### Data supplied
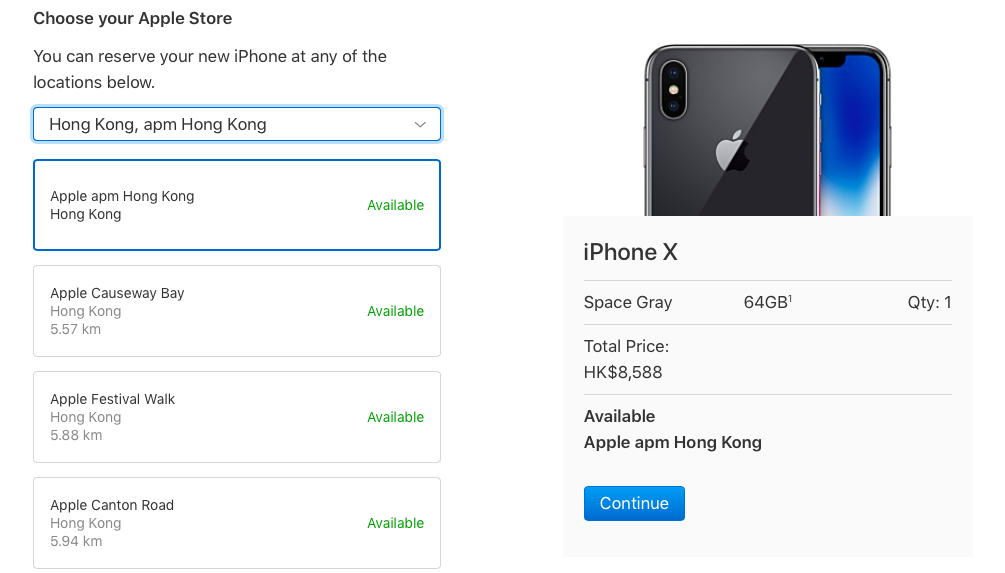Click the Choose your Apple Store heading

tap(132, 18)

==

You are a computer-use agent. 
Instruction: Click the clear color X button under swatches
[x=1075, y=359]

...

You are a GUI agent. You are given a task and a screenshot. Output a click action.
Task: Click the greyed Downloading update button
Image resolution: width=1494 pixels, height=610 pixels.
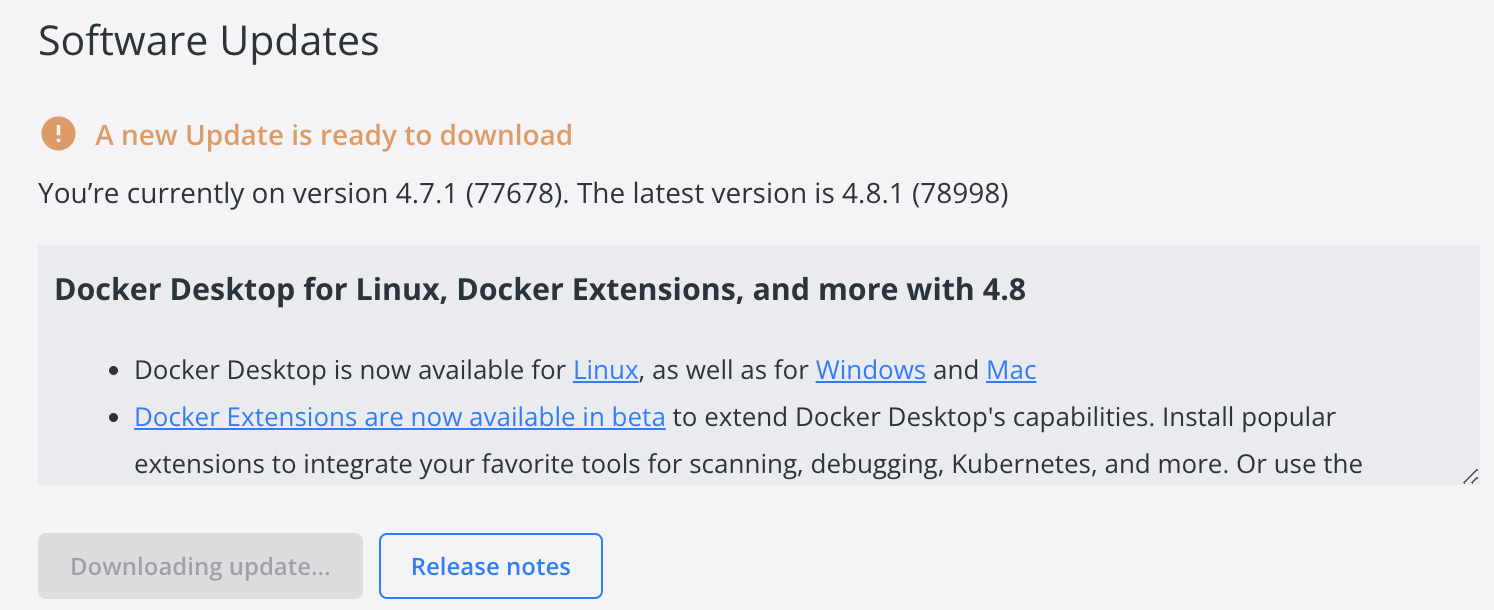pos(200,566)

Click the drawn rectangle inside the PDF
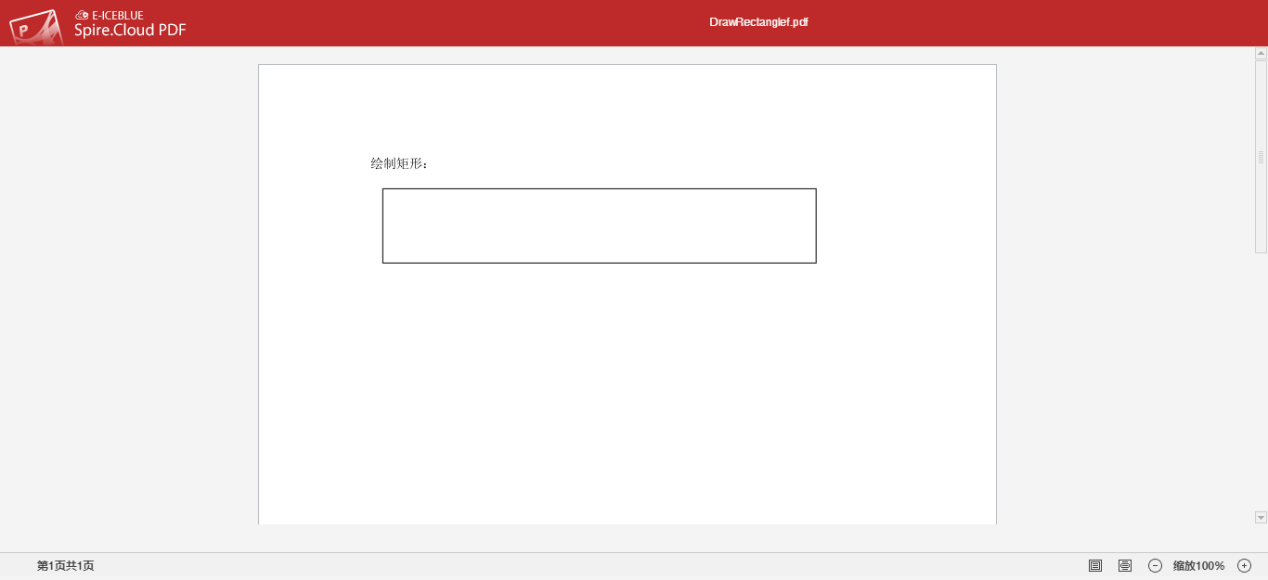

### Directive
Please quote the data exactly, starting with the line that contains "You are a computer-use agent." and ending with the line that contains "[x=1075, y=359]", both lines included.

### In response
You are a computer-use agent. 
Instruction: Click the clear color X button under swatches
[x=1075, y=359]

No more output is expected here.